In The Warehouse (Crown, Aug.), Hart imagines a future in which an über-Amazon company amasses a frightening amount of power over its workers and customers.
Where did you get the idea for The Warehouse?
In 2012, I read an article in Mother Jones by Mac MacLelland called “I Was a Warehouse Wage Slave.” It was about her experience working in a fulfillment center and how generally terrible it was—low pay, harsh conditions, and the way people were still lined up around the block for the gig. I had this flash of an idea, of this reaching an endpoint, where one company takes over the American retail economy and puts its workers into dormitory housing, like Foxconn does in Asia.

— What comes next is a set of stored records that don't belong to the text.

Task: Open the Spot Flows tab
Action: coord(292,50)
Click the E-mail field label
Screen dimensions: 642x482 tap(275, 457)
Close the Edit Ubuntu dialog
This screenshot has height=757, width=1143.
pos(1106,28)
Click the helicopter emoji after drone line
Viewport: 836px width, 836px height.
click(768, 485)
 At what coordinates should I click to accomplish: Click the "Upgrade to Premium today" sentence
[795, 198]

I scribbled the idea down on a Post-It note.
Was Donald Trump’s election an influence?
I laid down a lot of the notes during the Obama years, so Trump’s presidency didn’t have a big effect on the book. The way government and the private sector intermingled was a mess long before Trump took office. Take the parking debacle in Chicago, where the city sold off oversight of a lot of its downtown parking to private investors. But the city did a bad job of negotiating the deal—those investors jacked up prices and are raking in hundreds of millions of dollars. Trump and his smoke-and-mirrors “fortune” aren’t the disease, they’re an end-stage symptom.
What aspects of your dystopic future do you think we’re close to realizing?

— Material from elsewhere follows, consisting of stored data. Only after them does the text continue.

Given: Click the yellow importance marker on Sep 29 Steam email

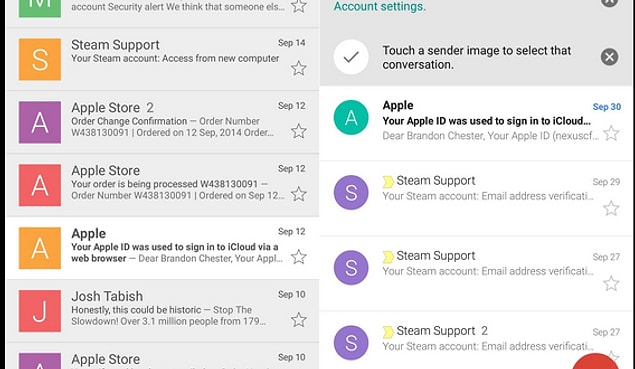Looking at the screenshot, I should [388, 182].
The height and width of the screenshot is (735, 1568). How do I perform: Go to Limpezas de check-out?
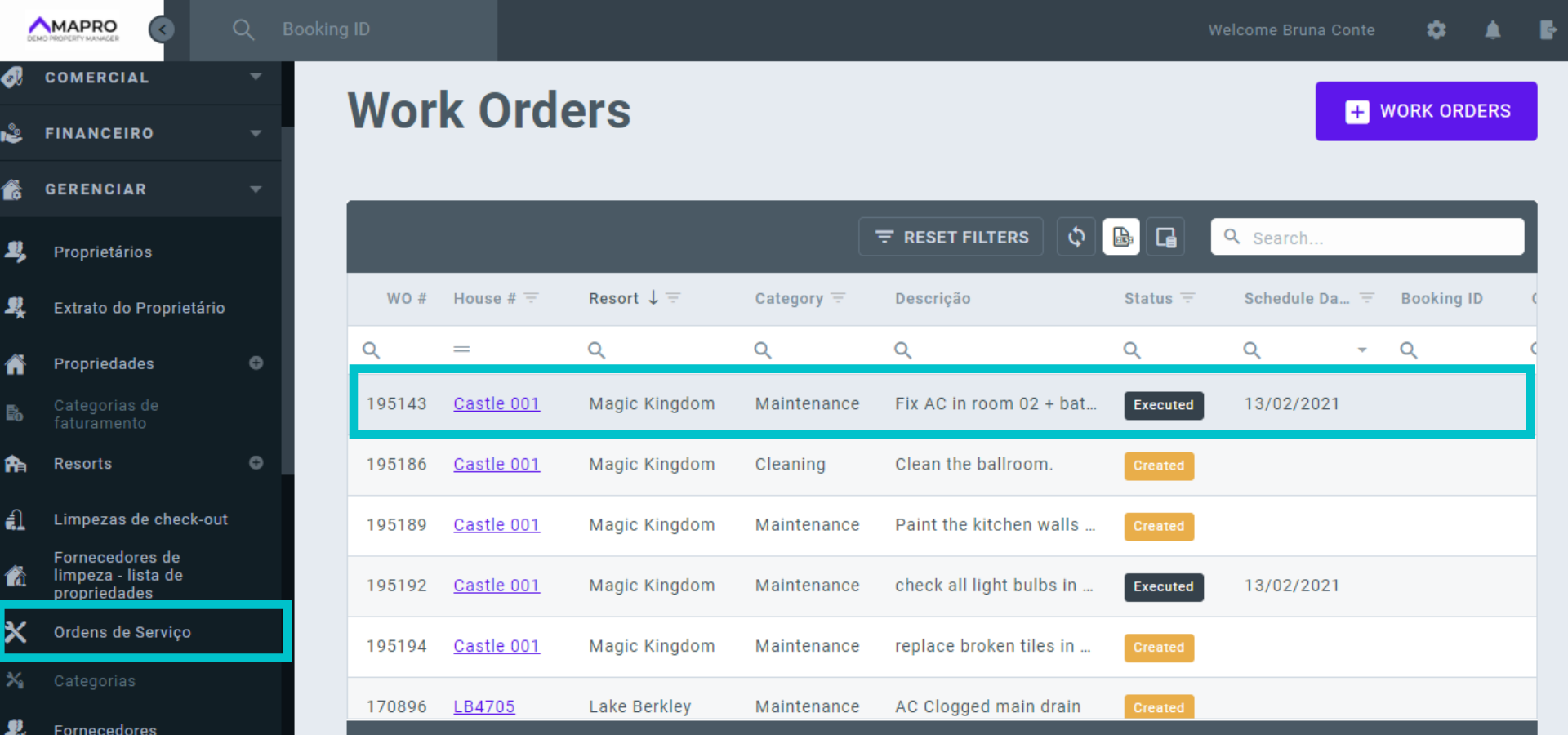pos(140,519)
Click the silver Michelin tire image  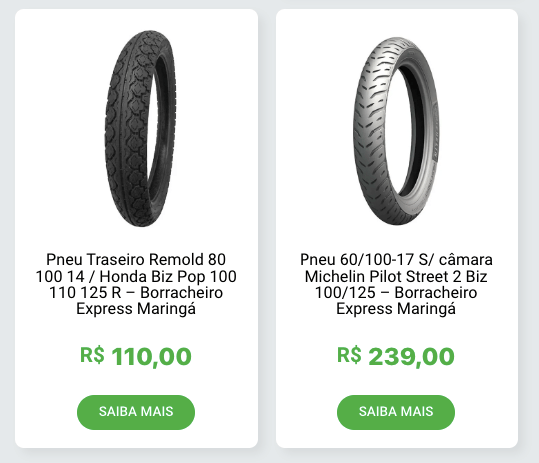click(396, 131)
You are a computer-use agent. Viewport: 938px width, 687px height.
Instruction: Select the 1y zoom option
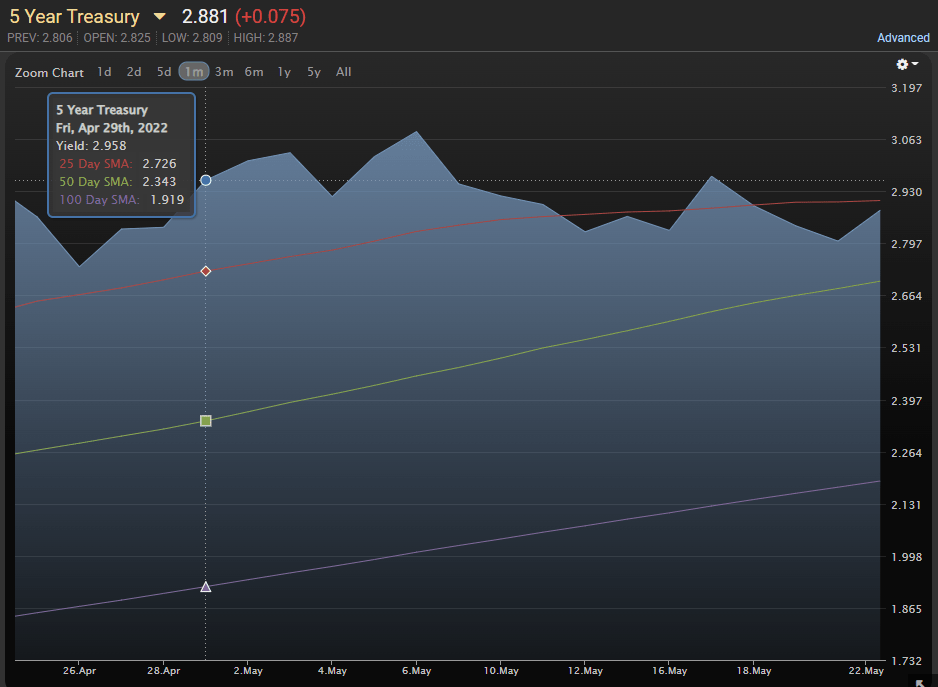tap(284, 72)
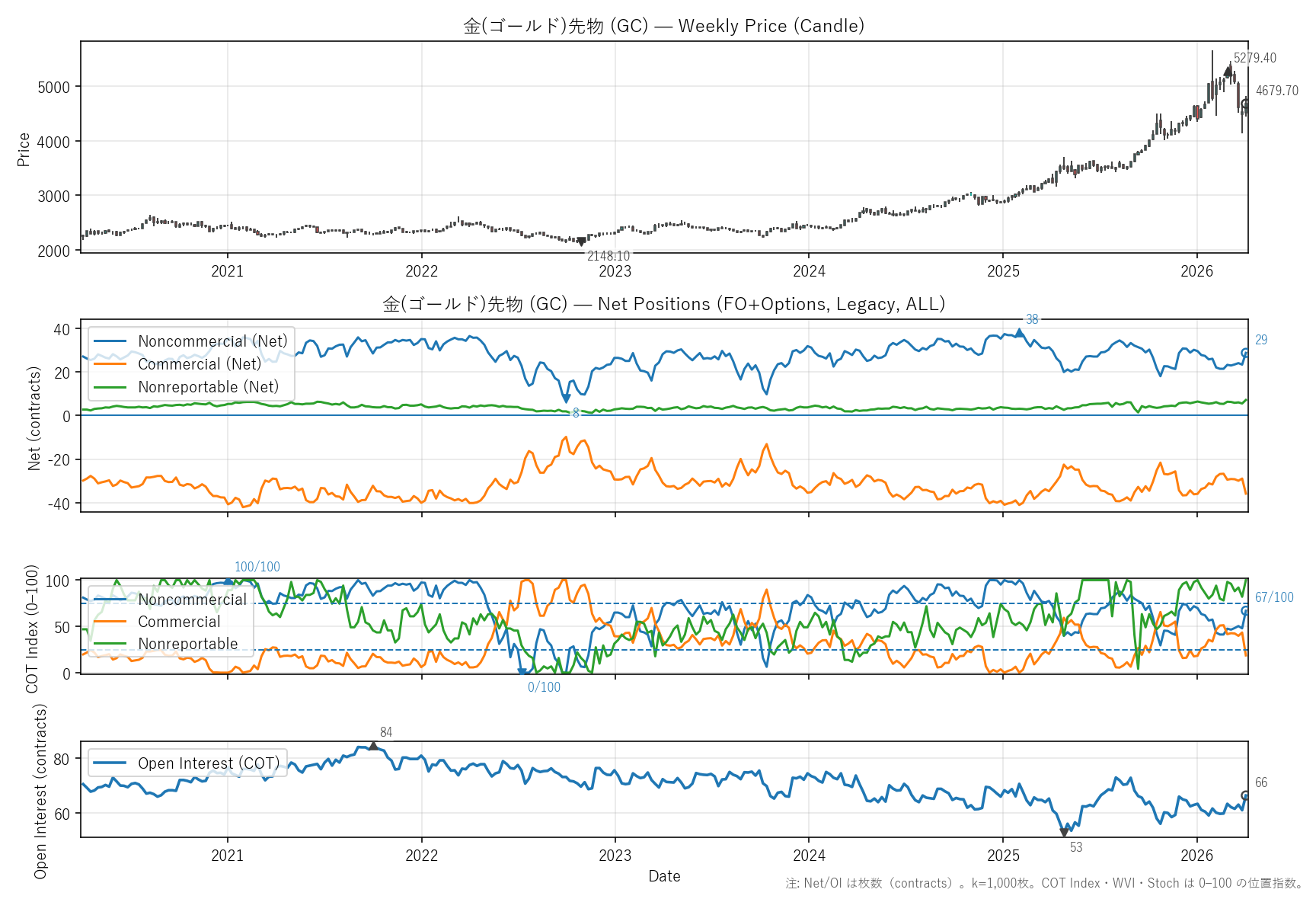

Most of it! I wanted everything in the book to feel very familiar. It’s set in a world where the retail economy and housing market have been reshaped to a large degree, but all the stuff within that—I wanted it to feel like a natural evolution. Once companies start pushing the live-work model, it’s all over. A lot of employers already expect you to work unpaid hours—imagine how bad it’ll be when you never actually leave work? And it might happen soon. The weekend we first went out on submission with this book, there was a story in the New York Times about how Facebook was exploring dormitory housing for its employees.

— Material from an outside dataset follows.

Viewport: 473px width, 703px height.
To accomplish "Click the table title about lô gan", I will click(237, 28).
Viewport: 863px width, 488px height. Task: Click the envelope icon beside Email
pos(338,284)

Do you have hopes the book will lead readers to action?
What I hope, more than anything, is that the book makes people consider the human cost of our comfort. Ordering something online and getting it two days later is great. But someone had to pick it off a shelf and deliver it to a conveyor belt for a dreadfully low wage in an unpleasant, possibly dangerous, work environment. I don’t think I’m going to end any conversations, but if I could start a few, that wouldn’t be so bad.